Elle admet que le projet politique d’Attila était la création, avec un Romain noble comme Aetius, d’un empire bicéphale de «deux empereurs frères qui ne se disputeront pas» : «Rome revue et corrigée, l’Empire des khans civilisé, et tous nos peuples heureux sur les terres fécondes qu’il ne serait plus jamais nécessaire de pacifier avec du sang.» (M. Loi, Attila mon ami, Berg International, p. 135).
Quelques traits du portrait d’Attila «raconté par Aetius» : Si Attila était «petit à pied» comme tous les Huns, à cause de leur habitude de cavaliers «cloués sur leur monture» depuis la prime enfance, «à cheval il était grand». Lorsqu’il s’arrêta près de moi, il ne ressemblait pas à une «bête à deux pattes» mais à quelque centaure divin descendu à ma rencontre d’au-delà les crêtes de l’Olympe, pour paraphraser Ovide. C’est vrai, je fus saisi par sa beauté ...
Malgré moi je frissonnai sous l’examen. J’appris plus tard que je n’étais pas le seul à subir cette étrange fascination qui émanait de sa personne. Valimère, le prince ostrogoth qui fut son ami et son conseiller, assure que son corps crépitait d’une sorte de scintillement qui attirait ou écartait les gens.» (M. Loi, p. 16-18).
«J’estimais son intelligence et son bon sens précoces, sa fermeté à soutenir les décision prises, sa puissance à concevoir d’ambitieux desseins, tout cette «virtù» qu’on ne trouve plus que bien rarement dans la jeunesse romaine.» (Ibid, p. 32).

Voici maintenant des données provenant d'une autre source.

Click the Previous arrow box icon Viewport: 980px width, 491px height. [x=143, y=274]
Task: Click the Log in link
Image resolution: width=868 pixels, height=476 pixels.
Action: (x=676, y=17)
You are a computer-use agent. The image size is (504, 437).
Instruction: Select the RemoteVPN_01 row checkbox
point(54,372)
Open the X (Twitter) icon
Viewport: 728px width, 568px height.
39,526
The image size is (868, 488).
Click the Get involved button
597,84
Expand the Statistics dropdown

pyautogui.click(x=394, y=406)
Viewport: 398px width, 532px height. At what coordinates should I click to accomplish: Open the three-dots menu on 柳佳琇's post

Les scènes de la vie courante sont souvent très poétiques : «A cette époque Attila était «fiancé» à Enga «véritable poupée au visage lisse et brillant, rouge comme sa longue robe de soie dont les pans flottaient sur ses hautes bottes ... Je les ai vus souvent, balancés sur le dos d’un même cheval, leurs jeunes corps noués en un seul, dans un équilibre sans cesse rattrapé, crier leur bonheur à la face du ciel. Je ne pouvais m’empêcher de les admirer et de les envier.» (Ibid, p. 27).
«Chaque fois que j’ai vu chez les Huns ou dans ma chère Pannonie une fringante jeune femme caracolant sur sa monture, image où s’unissent les deux trésors les plus précieux du guerrier nomade : la femme et le cheval, j’ai été profondément ému ; «L’une est la vie, pensais-je, l’autre la survie, ou plutôt tous les deux sont l’une et l’autre à la fois.» (Ibid, p. 47).

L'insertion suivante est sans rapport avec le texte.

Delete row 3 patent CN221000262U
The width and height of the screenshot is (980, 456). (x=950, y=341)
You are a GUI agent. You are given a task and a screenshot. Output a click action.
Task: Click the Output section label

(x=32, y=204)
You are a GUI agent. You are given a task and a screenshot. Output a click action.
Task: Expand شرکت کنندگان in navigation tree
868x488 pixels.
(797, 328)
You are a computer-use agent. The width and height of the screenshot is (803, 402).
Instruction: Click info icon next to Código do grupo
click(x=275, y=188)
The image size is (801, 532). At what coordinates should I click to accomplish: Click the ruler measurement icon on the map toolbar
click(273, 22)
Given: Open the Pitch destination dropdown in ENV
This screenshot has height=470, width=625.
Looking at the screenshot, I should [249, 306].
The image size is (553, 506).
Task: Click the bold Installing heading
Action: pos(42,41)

Attila vit dans une résidence luxueuse : «J’avoue ne pas être allé examiner les sous-sols du «palais» d’où venait l’eau chaude du balnéarum et de la vaste piscine dallée de pierre, mais il est exact, comme Priscos le rapporte, que le palais était équipé de ce système perfectionné qui fait encore cruellement défaut à nos résidences de montagne ...» (Ibid, p. 26).

Le moine Jordanès décrit l’impression qu’il laissait aux chefs gothiques : «Si quelque chose venait à l’irriter, son visage se crispait, ses yeux lançaient des flammes ; les plus résolus n’osaient affronter les éclats de sa colère. Ses paroles et ses actes mêmes étaient empreints d’une sorte d’emphase calculée pour l’effet ... A côté de cela, il se montrait doux pour ceux qui savait se soumettre, exorable aux prières, généreux envers ses serviteurs, et juge intègre vis-à-vis de ses sujets. Ses vêtement étaient simples, mais d’une grande propreté ; sa nourriture se composait de viandes sans assaisonnement qu’on lui servait dans des plats de bois ; en tout sa tenue modeste et frugale contrastait avec le luxe qu’il aimait à voir déployer autour de lui.»

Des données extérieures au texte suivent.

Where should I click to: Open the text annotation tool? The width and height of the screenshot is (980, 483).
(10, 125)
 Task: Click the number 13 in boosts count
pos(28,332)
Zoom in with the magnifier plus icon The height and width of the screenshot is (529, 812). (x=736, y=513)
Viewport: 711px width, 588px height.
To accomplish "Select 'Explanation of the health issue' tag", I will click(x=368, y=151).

Priscos confirme ses observations : «La table était mise dans une longue salle décorée de poutres sculptées. Sur une estrade, Attila, assis sur un banc couvert de fourrures et de tapis multicolores ... avant le repas, Attila salua chaque convive notable suivant l’ordre des préséances et but à sa santé une coupe ; l’hôte honoré répondait en buvant à son tour. On servit d’énormes plats chargés de viandes et de venaisons. La vaisselle était d’argent et d’or mais, sur la table d’Attila, il n’avait qu’une assiette de bois pleine de viande et une coupe de bois pleine de vin. Chaque convive se servit à son gré dans le plat qu’il avait devant lui, l’usage interdisant de toucher aux mets éloignes de lui. Je ne pus de ce fait goûter à des ragoûts curieux qui éveillaient mes désirs ... Le repas fini, deux aèdes vinrent chanter les exploits des Huns d’autrefois et les victoires d’Attila.»

Attila définit lui-même son empire de base qui est susceptible de toutes extensions que pourront provoquer les conquêtes futures, d’après Maurice Bouvier-Ajam, de la façon suivante : «C’est bien simple : tout ce qui s’étend des monts Ourals et de la Caspienne au Danube constitue son empire».

En fait, Attila a réalisé pratiquement l’Union de l’Europe pararomaine. En 451 Attila traverse la Germanie, il «multipliait annonces et proclamations pour informer les habitants qu’ils n’avaient rien à craindre des Huns qui venaient en libérateurs pour les aider à restaurer leurs chefs traditionnels et leurs libertés.» (M. Loi, Attila mon ami, Berg International, p. 155).

Amédée Thierry, dans son Histoire d’Attila (édition 1884) écrit : «Jamais, depuis Xerxès, l’Europe n’avait vu un tel rassemblement de nations connues ou inconnues ; on n’y comptait pas moins de cinq cents mille guerriers. L’Asie y figurait par ses plus hideux et plus féroces représentants ... La Germanie avait fourni ses nations les plus reculées vers l’ouest et le nord : le Ruge des bords de l’Oder et de la Vistule, le Scyre et le Tuclinge, voisin de Niémen et de Düna ... ; ils marchaient armés du bouclier rond et de la courte épée des Scandinaves. On voyait aussi l’Hérule, rapide à la course, invincible au combat, mais cruel et la terreur des autres Germains, qui finirent par l’exterminer. Ni Ostrogoth ni le Gépide ne manquait à l’appel ... Telle était cette armée, qui semblait avoir épuisé le monde barbare.»

Notons que Napoléon pensait que la plus grande partie des citations sur les grandes armées de l’Antiquité étaient fausses et ridicules, mais il croyait aux armées turco-mongols «quelque nombreuses qu’on les ait prétendues, parce qu’elles traînaient à leur suite des peuples nomades entiers qui se grossissaient encore d’autres peuples dans leur route ; et il ne serait pas impossible, disait l’Empereur, que l’Europe finît un jour de cette manière. La révolution opérée par les Huns, ... , peut se renouveler.» (!) (Le Mémorial de Sainte-Hélène, Tom I, Ed. Jean de Bonnot, 1969, p.143).